- **What to work on**: All lines from the one that has "Instruction: Uncheck the" onward to the end of the records below are to be returned exactly; pictures are to be skipped.

- **Information supplied**:
_ _ _
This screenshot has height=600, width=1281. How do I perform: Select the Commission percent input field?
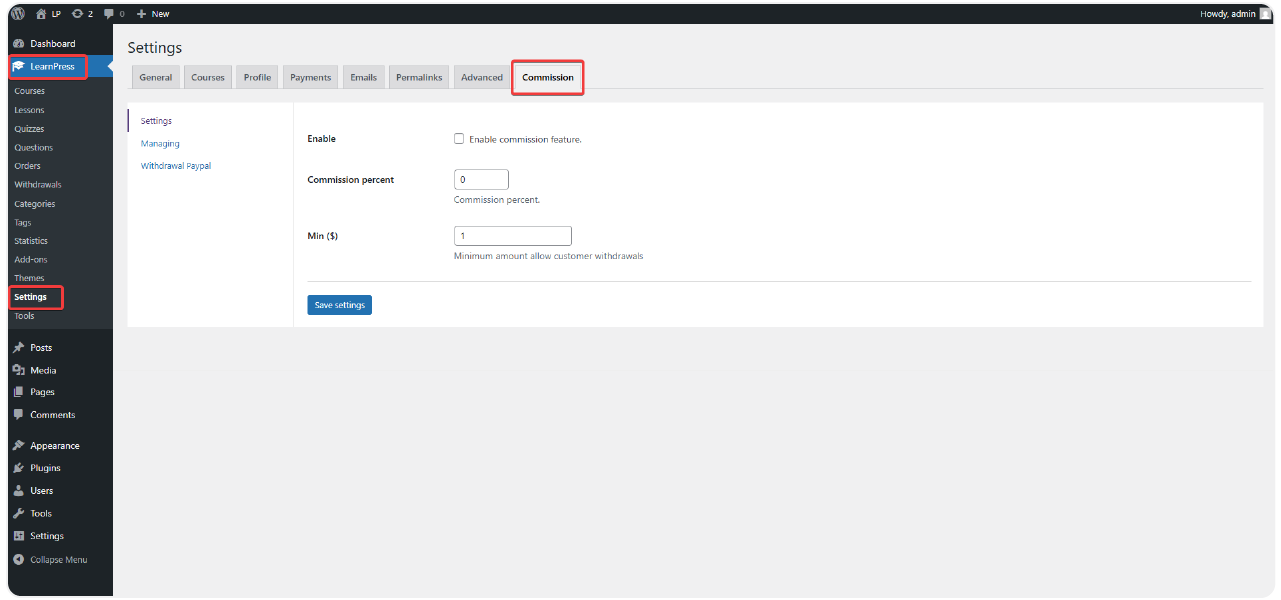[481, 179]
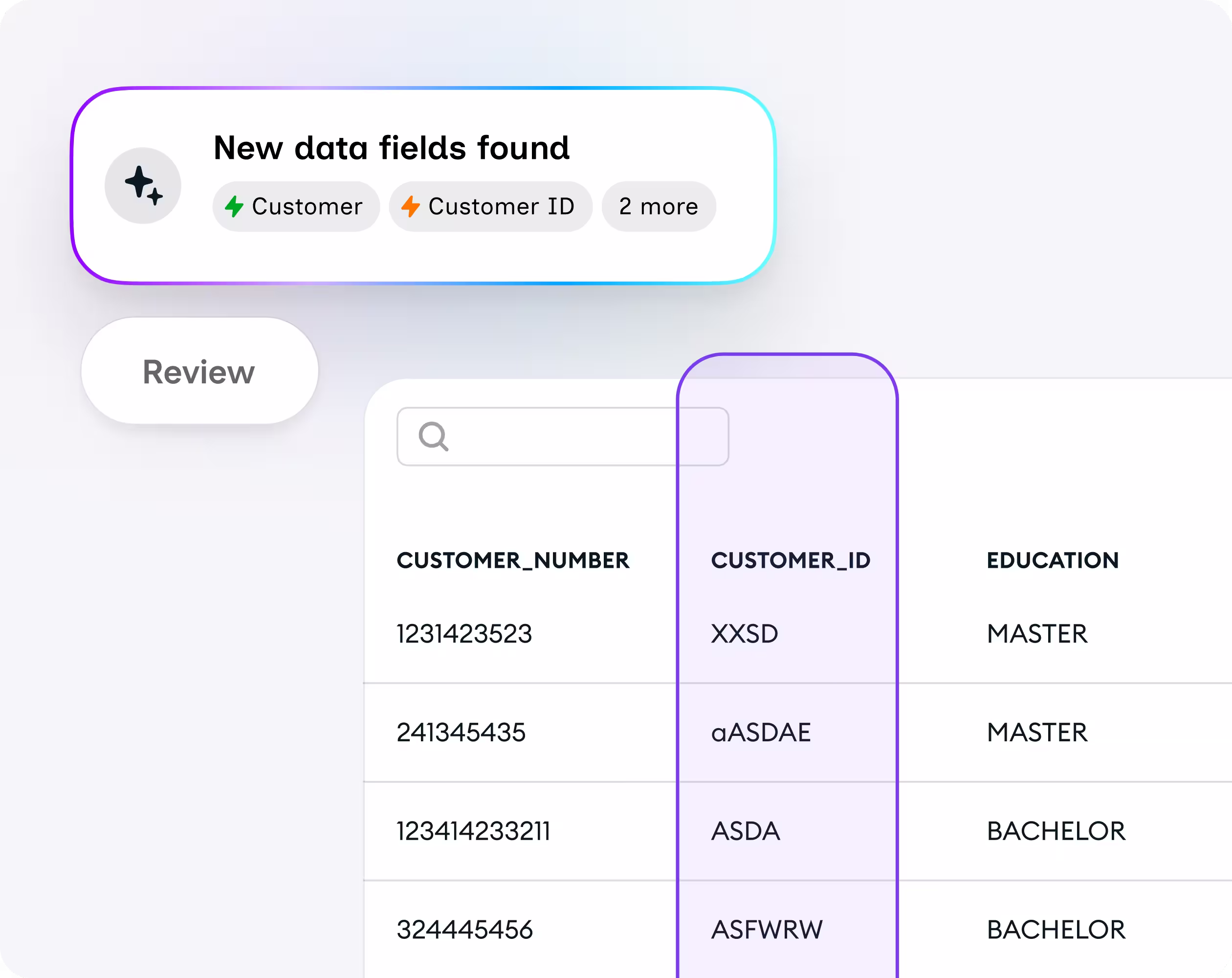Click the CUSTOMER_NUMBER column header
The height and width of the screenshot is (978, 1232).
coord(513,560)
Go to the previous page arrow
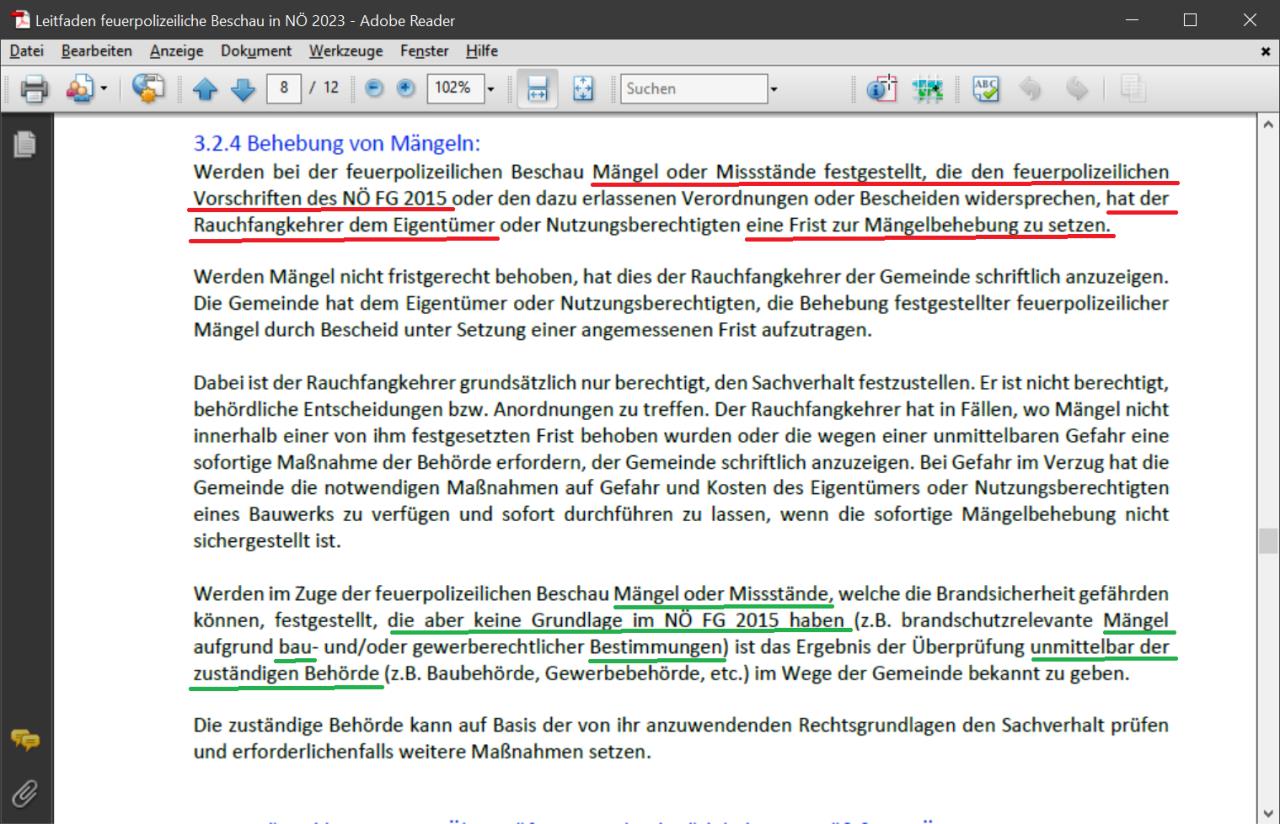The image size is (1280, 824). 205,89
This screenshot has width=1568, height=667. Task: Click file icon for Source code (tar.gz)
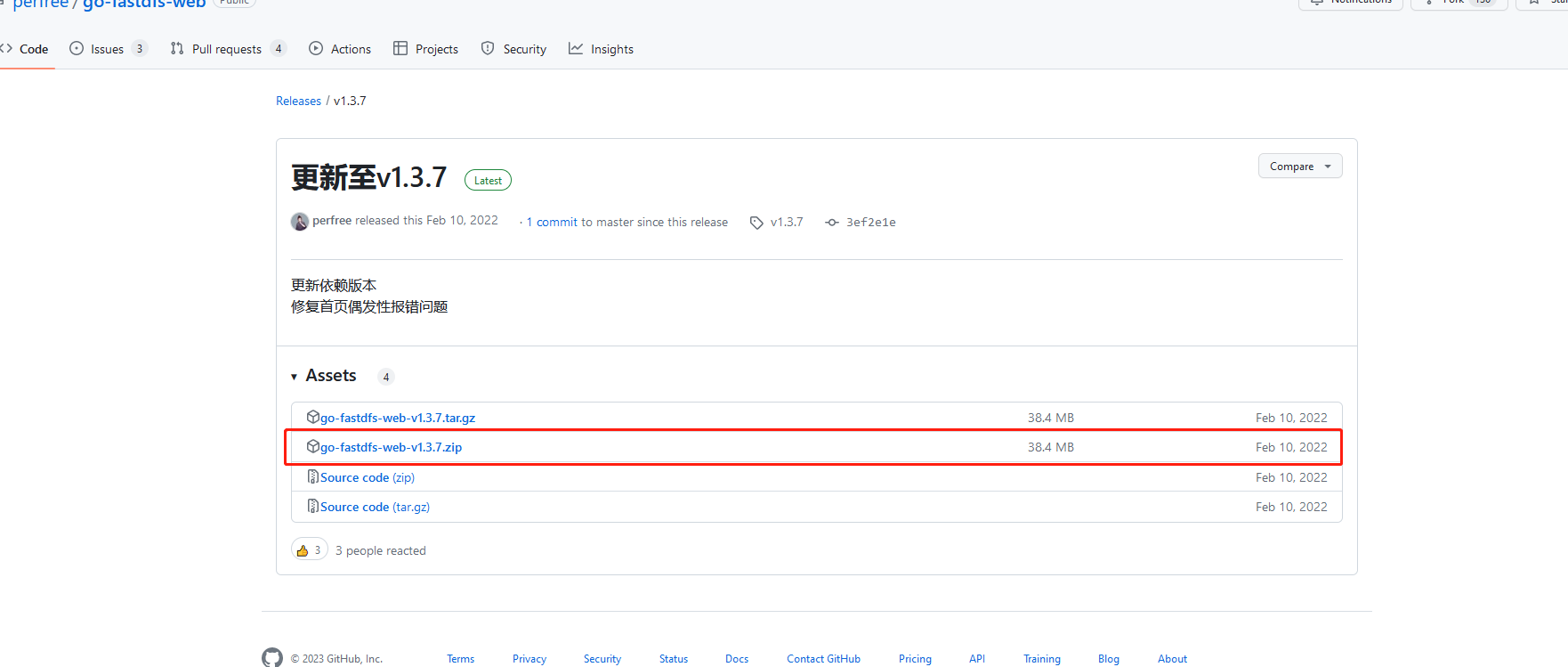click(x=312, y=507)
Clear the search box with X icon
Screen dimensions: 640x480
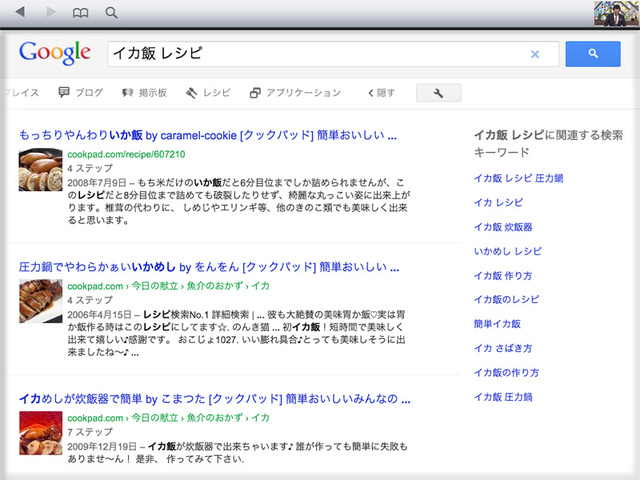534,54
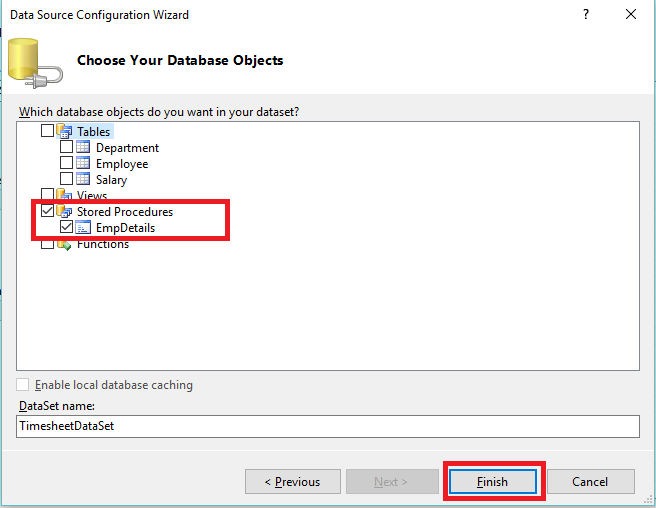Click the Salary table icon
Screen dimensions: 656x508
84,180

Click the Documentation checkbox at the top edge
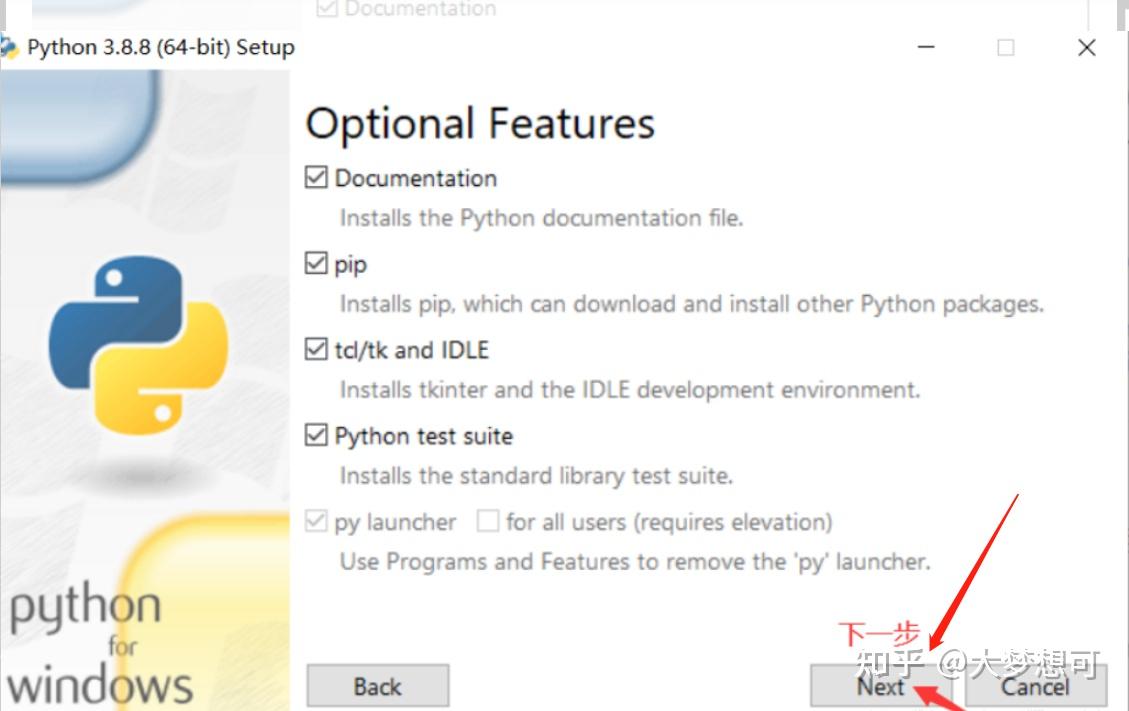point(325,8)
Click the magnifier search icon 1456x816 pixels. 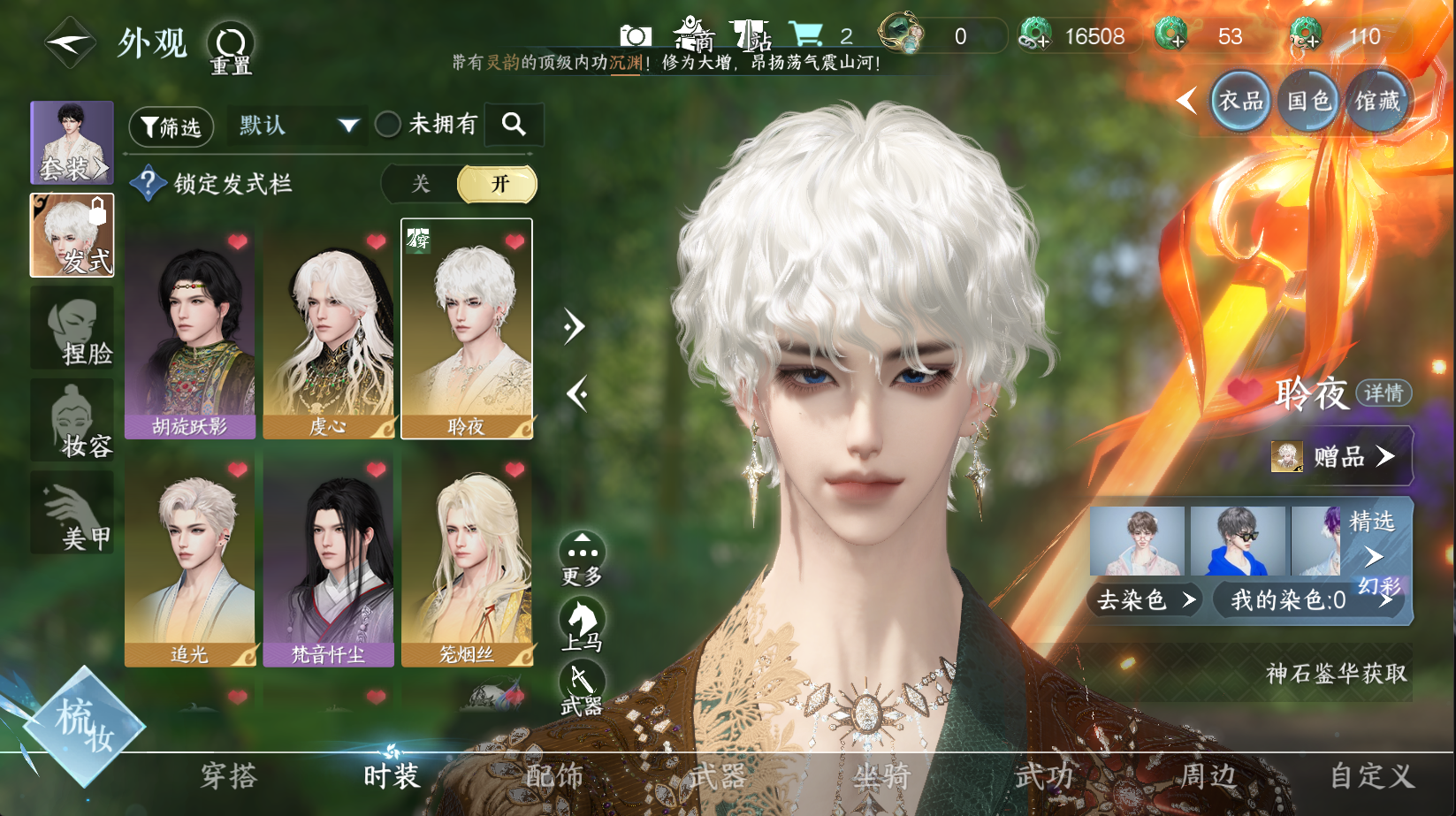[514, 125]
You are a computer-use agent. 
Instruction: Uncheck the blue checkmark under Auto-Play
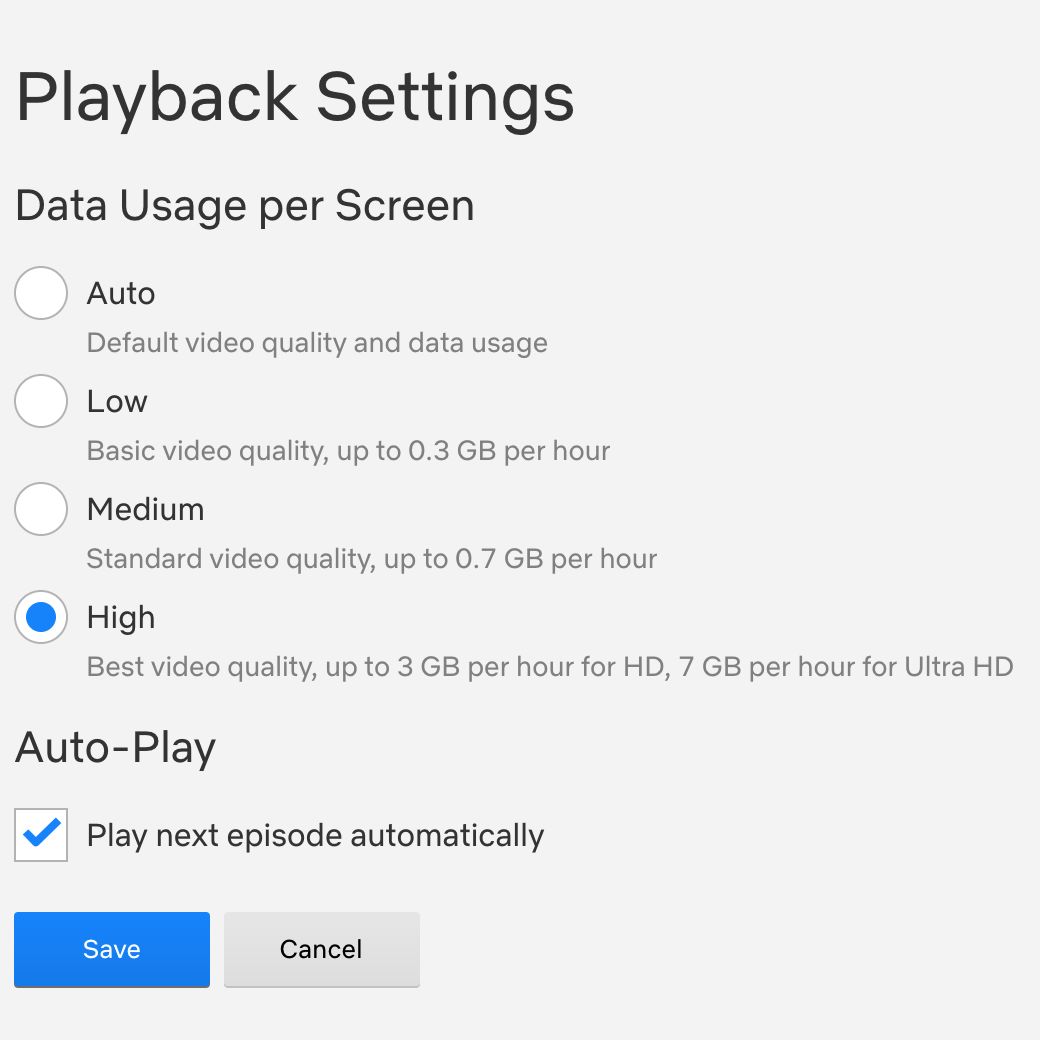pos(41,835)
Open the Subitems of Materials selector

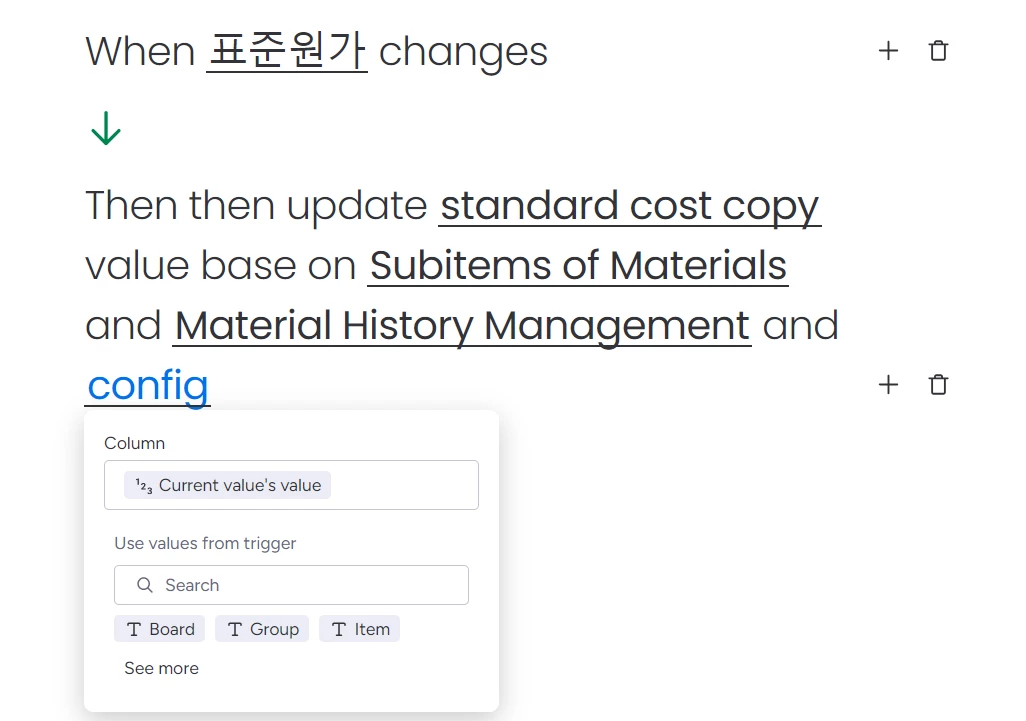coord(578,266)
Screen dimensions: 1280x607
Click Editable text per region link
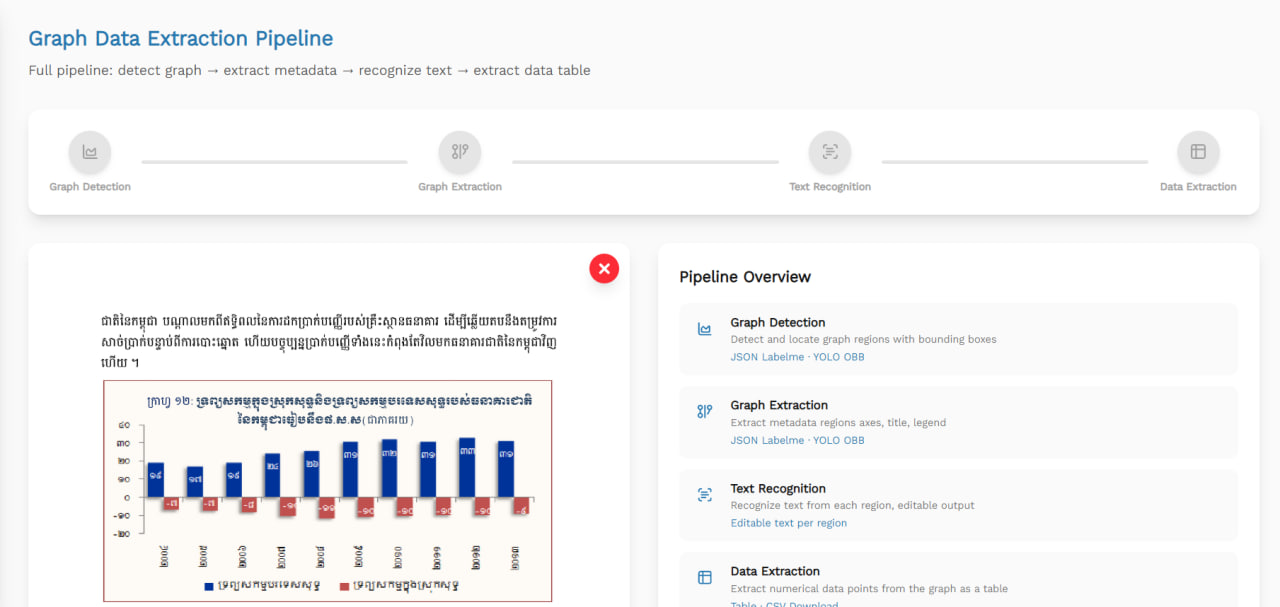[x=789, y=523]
_ _ _
- **Solution to this exercise**:
Instruction: Uncheck the blue checkmark under Auto-Play
pos(41,835)
Open the Subitems of Materials selector

coord(578,266)
Screen dimensions: 1280x607
Click Editable text per region link
[x=789, y=523]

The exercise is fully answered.